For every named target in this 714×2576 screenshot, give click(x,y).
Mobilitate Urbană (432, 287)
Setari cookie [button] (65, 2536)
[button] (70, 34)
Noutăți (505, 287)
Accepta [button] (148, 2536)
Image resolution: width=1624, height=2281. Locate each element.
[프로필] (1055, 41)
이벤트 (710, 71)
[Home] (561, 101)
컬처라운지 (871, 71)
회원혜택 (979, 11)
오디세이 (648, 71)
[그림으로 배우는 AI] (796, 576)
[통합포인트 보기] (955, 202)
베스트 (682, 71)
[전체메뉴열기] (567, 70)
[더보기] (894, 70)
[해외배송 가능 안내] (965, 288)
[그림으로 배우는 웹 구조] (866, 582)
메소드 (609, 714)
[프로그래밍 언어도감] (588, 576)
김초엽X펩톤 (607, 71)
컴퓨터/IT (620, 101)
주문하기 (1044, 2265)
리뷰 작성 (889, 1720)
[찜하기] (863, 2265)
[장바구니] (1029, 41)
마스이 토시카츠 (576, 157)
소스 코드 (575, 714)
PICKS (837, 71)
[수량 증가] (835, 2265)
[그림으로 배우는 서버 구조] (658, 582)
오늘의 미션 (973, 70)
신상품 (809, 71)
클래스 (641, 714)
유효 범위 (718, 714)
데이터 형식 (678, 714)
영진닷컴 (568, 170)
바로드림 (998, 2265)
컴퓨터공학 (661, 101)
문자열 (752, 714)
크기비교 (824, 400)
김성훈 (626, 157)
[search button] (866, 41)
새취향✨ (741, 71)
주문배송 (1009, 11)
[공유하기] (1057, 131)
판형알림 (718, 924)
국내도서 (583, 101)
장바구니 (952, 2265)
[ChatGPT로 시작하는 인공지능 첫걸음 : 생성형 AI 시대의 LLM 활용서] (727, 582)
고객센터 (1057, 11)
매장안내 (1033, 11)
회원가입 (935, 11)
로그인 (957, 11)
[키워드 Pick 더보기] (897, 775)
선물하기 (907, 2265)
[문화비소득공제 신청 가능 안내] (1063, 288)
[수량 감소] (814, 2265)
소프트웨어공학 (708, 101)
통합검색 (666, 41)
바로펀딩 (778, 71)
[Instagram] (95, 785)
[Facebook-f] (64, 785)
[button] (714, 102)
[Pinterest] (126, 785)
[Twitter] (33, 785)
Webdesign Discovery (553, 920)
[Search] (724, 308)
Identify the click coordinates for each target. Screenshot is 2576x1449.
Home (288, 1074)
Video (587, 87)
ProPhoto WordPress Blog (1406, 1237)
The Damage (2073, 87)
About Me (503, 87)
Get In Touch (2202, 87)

- - - -

Problem requirements> Within the listing above, extract exactly the lines from the line with "[프로필] (1055, 41)" to the line with "리뷰 작성 (889, 1720)", the two named lines included, and no others.

Final answer>
[프로필] (1055, 41)
이벤트 (710, 71)
[Home] (561, 101)
컬처라운지 (871, 71)
회원혜택 (979, 11)
오디세이 (648, 71)
[그림으로 배우는 AI] (796, 576)
[통합포인트 보기] (955, 202)
베스트 (682, 71)
[전체메뉴열기] (567, 70)
[더보기] (894, 70)
[해외배송 가능 안내] (965, 288)
[그림으로 배우는 웹 구조] (866, 582)
메소드 (609, 714)
[프로그래밍 언어도감] (588, 576)
김초엽X펩톤 (607, 71)
컴퓨터/IT (620, 101)
주문하기 (1044, 2265)
리뷰 작성 (889, 1720)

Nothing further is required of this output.